### SUPPLIED DATA
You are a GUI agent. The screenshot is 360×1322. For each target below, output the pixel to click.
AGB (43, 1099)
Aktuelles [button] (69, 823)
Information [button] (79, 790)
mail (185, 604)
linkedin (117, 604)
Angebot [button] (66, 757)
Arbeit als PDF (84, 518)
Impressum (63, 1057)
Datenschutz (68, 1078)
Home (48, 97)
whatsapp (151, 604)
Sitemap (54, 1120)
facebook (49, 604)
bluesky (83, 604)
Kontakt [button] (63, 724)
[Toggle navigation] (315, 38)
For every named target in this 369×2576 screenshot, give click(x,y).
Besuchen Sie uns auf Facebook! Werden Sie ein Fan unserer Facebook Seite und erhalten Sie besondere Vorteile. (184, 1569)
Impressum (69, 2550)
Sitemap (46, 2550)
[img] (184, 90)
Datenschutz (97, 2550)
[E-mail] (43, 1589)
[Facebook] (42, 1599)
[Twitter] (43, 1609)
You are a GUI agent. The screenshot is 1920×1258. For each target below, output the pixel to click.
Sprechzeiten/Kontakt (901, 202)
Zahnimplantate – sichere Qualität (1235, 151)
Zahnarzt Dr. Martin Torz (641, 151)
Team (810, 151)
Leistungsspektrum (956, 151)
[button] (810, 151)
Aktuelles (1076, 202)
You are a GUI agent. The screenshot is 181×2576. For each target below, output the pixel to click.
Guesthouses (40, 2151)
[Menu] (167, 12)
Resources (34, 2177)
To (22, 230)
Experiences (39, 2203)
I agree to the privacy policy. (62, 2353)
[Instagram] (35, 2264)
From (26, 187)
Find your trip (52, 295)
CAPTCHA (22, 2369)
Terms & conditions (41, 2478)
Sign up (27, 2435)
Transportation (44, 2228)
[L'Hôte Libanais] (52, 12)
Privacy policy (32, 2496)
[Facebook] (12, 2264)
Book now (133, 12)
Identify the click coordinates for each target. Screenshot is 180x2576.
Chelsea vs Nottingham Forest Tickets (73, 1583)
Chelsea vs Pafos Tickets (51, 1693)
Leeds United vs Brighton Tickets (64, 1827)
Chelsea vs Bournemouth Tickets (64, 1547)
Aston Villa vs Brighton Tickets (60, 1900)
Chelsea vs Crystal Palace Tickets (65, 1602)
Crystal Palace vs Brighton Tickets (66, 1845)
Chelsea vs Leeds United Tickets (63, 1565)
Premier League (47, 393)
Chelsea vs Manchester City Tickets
######
**WHAT THE TASK ASKS**.
Retype, exactly as written, everything from the first line of the data above through the line containing "Leistungsspektrum (956, 151)". Nothing else should appear.

**RESULT FOR THIS EXERCISE**.
You are a GUI agent. The screenshot is 360×1322. For each target below, output the pixel to click.
AGB (43, 1099)
Aktuelles [button] (69, 823)
Information [button] (79, 790)
mail (185, 604)
linkedin (117, 604)
Angebot [button] (66, 757)
Arbeit als PDF (84, 518)
Impressum (63, 1057)
Datenschutz (68, 1078)
Home (48, 97)
whatsapp (151, 604)
Sitemap (54, 1120)
facebook (49, 604)
bluesky (83, 604)
Kontakt [button] (63, 724)
[Toggle navigation] (315, 38)
For every named target in this 369×2576 screenshot, give click(x,y).
Besuchen Sie uns auf Facebook! Werden Sie ein Fan unserer Facebook Seite und erhalten Sie besondere Vorteile. (184, 1569)
Impressum (69, 2550)
Sitemap (46, 2550)
[img] (184, 90)
Datenschutz (97, 2550)
[E-mail] (43, 1589)
[Facebook] (42, 1599)
[Twitter] (43, 1609)
You are a GUI agent. The screenshot is 1920×1258. For each target below, output the pixel to click.
Sprechzeiten/Kontakt (901, 202)
Zahnimplantate – sichere Qualität (1235, 151)
Zahnarzt Dr. Martin Torz (641, 151)
Team (810, 151)
Leistungsspektrum (956, 151)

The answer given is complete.